We are never called upon to crucify ourselves, but to "mortify" or reckon to be dead. This is only possible by the enabling power of the Holy Spirit. Romans 8:13, "for if you are living according to the flesh, you must die; but if by the Spirit you are putting to death the deeds of the body, you will live." Those who are being led by the Spirit are the sons of God.

The crucifixion was accomplished once and for all. In view of this fact the believer is to "reckon," "yield," "mortify," "count as dead," "cut off," "put away," "put on the whole armor of God," "set your affections on the things above," "put on the new man," "deny himself," "abide in Christ," "fight the good fight," "run the race," "walk in love," "walk in the Spirit," "walk in the light," "walk in the newness of life," etc. This is the believer's responsibility in our abiding in Christ.

God's goal is that we may "walk in the newness of life." We have the enabling power of the Holy Spirit because of our union with Christ. Because of our relationship with Christ our bondage to sin has been broken. We have been liberated and set free to live the Christian life through the indwelling power of God. Through this new vital relationship with Christ the Spirit of God can operate through the new divine nature to produce His righteousness in us. The important question is am I walking in the Spirit now?

"We are all of us conscious of no such actual identification with Christ in death and burial. We have never yet really died or been laid in the grave." This is "a judicial act, something counted or reckoned or imputed to our account by the sovereign mercy and grace of God" (Pierson). God reckons the believing sinner to be one with Christ so that His obedience is imputed to the sinner as his own. Moreover, Christ's sacrifice is reckoned as the sinner's own death for the claim of the penalty for sin.

In this great exchange "the believer is in Jesus, in the sight of God, and is so judged and acquitted as clothed with God's righteousness" (Pierson).

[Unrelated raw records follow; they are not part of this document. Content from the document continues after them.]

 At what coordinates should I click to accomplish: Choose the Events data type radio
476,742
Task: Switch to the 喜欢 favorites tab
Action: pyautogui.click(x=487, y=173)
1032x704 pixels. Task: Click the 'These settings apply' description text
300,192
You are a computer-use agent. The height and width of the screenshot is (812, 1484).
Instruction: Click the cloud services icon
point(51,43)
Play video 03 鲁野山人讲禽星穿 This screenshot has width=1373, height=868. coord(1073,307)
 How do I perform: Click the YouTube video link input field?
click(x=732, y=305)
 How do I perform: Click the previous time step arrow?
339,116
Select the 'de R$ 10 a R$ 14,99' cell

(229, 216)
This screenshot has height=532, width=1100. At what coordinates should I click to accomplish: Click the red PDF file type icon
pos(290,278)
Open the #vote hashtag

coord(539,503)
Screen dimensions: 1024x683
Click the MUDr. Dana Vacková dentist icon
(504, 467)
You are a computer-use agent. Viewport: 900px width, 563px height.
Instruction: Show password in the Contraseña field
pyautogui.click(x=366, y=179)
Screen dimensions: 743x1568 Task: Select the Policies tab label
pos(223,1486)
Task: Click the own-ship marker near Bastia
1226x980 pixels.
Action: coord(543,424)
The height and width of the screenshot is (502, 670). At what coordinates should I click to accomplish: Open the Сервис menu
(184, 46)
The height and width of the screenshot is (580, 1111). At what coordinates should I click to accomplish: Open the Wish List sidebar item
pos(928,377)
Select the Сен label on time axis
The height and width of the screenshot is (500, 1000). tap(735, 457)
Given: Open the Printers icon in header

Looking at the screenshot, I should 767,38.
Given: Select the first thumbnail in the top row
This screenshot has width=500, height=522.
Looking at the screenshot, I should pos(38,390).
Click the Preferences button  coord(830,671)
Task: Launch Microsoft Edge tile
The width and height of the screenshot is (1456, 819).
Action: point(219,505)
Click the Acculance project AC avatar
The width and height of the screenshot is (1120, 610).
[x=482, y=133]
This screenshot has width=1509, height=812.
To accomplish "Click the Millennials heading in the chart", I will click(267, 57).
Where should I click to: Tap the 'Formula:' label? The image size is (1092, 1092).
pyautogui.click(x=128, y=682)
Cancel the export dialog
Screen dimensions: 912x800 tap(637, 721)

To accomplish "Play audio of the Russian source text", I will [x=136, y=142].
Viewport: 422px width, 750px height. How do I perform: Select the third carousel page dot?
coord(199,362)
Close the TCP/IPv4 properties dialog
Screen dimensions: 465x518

His righteousness is imputed to the believing sinner's account in heaven.

Many professing Christians fail in their spiritual walk because they do not appropriate by faith what it means to be dead to sin and alive to God in Jesus Christ. The apostle Paul declared, "I have been crucified with Christ."

In Romans 8:3 we discover that Jesus Christ condemned sin in the flesh. "For what the Law could not do, weak as it was through the flesh, God did: sending His own Son in the likeness of sinful flesh and as an offering for sin, He condemned sin in the flesh . . ." 

The incarnate Son of God lived a perfect absolute sinless life and by that life condemned sin in the flesh. No one could point their finger and convict Him of sin. He was sinless, pure and holy in the eyes of the Lord God. His pure sinlessness condemned sin in the flesh. When we as sinful men stand in the presence of the Lord Jesus we are condemned. His holy presence brings conviction and condemnation to our sinful hearts (John 3:19-20).

Carnal Christians rebel at the idea that God condemns all our sinful fleshly efforts. To trust in sinful flesh reveals a shallow understanding of the sinfulness of our hearts. "The heart is deceitful above all things and desperately wicked," said Jeremiah (17:9).

Our only hope is to rest in our position of complete acceptance in the Lord Jesus. Self-effort produces the works of the flesh. Paul experienced the same struggle we do. He said, "For I know that nothing good dwells in me, that is, in my flesh; for the willing is present in me, but the doing of the good is not. For the good that I want, I do not do, but I practice the very evil that I do not want" (Romans 7:18-19).

It is "not I, but Christ." Paul cried out, "Wretched man that I am! Who will set me free from the body of this death? Thanks be to God through Jesus Christ our Lord! So then, on the one hand I myself with my mind am serving the law of God, but on the other, with my flesh the law of sin" (vv. 24-25).

God has to bring us to the end of ourselves and reliance upon our fleshly nature. It is not "wherever there is will there is a way." It is in Christ alone that we accomplish His will. We do not understand that lesson until we learn to die. Sadly, many sincere believers never seem to learn that truth. Our self-efforts produce corruption.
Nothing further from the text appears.